*SOURCE EXTRACT:*

----

The unpaid principal amount and all accrued but unpaid interest hereunder shall be due and payable as follows: (i) $2,572,963.33
of the principal amount shall be due and payable on August 31, 2025, and (ii) $2,572,963.34 shall be due and payable on August 31,
2026 (the “Second Maturity Date”).
(b) Interest.
Interest shall accrue from the Effective Date of this Note on the unpaid principal amount at a rate equal to twelve percent (12%) per
annum, computed on the basis of the actual number of days elapsed and a year of 365 days from the date of this Note until the principal
amount and all interest accrued but unpaid thereon are paid. Interest shall be payable in cash quarterly on each January 1, April 1,
July 1, and October 1 (each, an “Interest Payment Date”) until the Second Maturity Date, commencing on October 1,
2024. Upon the occurrence of any Event of Default and after any applicable cure period as described in Section 6 and for so long
as such Event of Default continues, all principal, interest and other amounts payable under this Note shall bear interest at a rate equal
to thirteen percent (13%) per annum (the “Default Rate”).
(c) Prepayment
Without Consent. This Note may not be prepaid in whole or in part at any time or from time to time prior to January 31, 2025.
This Note may, with at least thirty-one (31) days’ prior written notice from the Company to the Holder, be prepaid in whole or
in part at any time or from time to time following January 31, 2025 and until the Second Maturity Date without the prior written
consent of the Holder and without penalty or premium by paying the principal amount to be prepaid together with accrued interest thereon
to the date of prepayment.
3. Covenants
of the Company. The Company covenants to the Holder that, from the date hereof until all principal, interest and other amounts
payable under this Note have been paid in full, the Company shall, except as otherwise agreed in writing by the Holder:
(a) punctually
pay the principal and interest payable on this Note, and any other amount due and payable under this Note in the manner specified in
this Note;
(b) give
written notice promptly to the Holder of any condition or event that constitutes, or is reasonably expected to constitute, an Event of
Default;
(c) not
avoid or seek to avoid the observance or performance of any of the terms of this Note through any reorganization, recapitalization, transfer
of assets or other voluntary action; and
(d) not
create or incur any Encumbrance in or on its property or Assets, whether now owned or hereinafter acquired, or upon any income or revenues
or rights therefrom, except:
(i) Encumbrances
existing on the date hereof and previously disclosed to the Holder;
(ii) Encumbrances
for property taxes and assessments or other governmental charges or levies and liens that are not overdue for more than ninety (90) days;
or
(iii) Encumbrances
of or resulting from any Judgment, the time for appeal or petition for rehearing of which shall not have expired or in respect of which
the Company shall in good faith be prosecuting an appeal or other Proceeding for a review and in respect of which a stay of execution
pending such appeal or Proceeding shall have been secured.

----

[Element and text position data]

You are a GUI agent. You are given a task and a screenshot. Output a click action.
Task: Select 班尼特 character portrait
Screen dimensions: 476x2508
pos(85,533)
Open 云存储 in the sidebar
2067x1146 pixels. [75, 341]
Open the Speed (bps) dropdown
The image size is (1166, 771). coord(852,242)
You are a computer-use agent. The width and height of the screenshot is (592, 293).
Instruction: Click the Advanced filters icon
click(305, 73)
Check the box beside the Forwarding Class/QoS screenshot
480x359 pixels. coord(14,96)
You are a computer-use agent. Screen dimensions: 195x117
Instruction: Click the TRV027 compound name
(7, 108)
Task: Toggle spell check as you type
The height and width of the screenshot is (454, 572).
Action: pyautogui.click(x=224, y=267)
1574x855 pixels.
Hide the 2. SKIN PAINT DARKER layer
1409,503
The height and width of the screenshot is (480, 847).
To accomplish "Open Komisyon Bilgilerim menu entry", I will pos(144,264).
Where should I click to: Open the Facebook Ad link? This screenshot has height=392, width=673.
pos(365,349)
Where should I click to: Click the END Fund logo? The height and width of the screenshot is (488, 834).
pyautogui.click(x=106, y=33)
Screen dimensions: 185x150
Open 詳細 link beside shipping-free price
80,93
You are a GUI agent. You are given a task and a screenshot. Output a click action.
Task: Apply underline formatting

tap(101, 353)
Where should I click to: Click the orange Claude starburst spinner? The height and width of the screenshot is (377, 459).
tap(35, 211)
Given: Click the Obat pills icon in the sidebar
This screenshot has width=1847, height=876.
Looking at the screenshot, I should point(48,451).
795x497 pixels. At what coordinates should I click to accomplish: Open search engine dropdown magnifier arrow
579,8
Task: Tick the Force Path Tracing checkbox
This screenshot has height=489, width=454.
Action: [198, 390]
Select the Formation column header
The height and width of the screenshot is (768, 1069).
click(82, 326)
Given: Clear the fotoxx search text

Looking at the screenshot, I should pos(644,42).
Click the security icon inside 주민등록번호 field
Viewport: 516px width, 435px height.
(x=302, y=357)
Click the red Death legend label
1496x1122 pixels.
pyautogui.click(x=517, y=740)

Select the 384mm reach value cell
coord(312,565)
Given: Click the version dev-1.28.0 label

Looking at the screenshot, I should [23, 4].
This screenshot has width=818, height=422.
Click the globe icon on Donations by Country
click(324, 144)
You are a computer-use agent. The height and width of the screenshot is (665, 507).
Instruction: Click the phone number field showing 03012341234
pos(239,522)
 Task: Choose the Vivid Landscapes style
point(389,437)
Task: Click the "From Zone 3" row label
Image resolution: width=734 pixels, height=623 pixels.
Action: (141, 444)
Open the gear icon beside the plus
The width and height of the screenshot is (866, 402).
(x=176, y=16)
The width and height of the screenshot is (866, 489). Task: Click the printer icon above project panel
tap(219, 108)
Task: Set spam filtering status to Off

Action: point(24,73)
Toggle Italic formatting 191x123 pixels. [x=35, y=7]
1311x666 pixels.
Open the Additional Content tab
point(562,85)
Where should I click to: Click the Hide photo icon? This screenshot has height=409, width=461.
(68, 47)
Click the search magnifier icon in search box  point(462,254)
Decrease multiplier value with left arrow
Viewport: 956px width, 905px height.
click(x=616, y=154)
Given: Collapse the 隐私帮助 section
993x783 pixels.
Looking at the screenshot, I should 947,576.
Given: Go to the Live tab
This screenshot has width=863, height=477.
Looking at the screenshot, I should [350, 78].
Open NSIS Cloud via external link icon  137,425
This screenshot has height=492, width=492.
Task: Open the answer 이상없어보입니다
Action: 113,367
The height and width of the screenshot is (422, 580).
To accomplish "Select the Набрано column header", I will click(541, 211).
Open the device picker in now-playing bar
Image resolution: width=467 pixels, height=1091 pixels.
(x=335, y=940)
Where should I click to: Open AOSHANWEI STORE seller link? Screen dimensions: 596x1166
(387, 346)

----

*WRITTEN INSTRUCTION 1:*
Repeat the passage of the note excerpt that begins at the words "This Note may, with" and stops after "date of prepayment.".
*WRITTEN INSTRUCTION 2:*
According to the note excerpt, what annual rate applies as the Default Rate?
Rely solely on the note excerpt.

*TASK RESULT 1:*
This Note may, with at least thirty-one (31) days’ prior written notice from the Company to the Holder, be prepaid in whole or
in part at any time or from time to time following January 31, 2025 and until the Second Maturity Date without the prior written
consent of the Holder and without penalty or premium by paying the principal amount to be prepaid together with accrued interest thereon
to the date of prepayment.

*TASK RESULT 2:*
Thirteen percent (13%) per annum.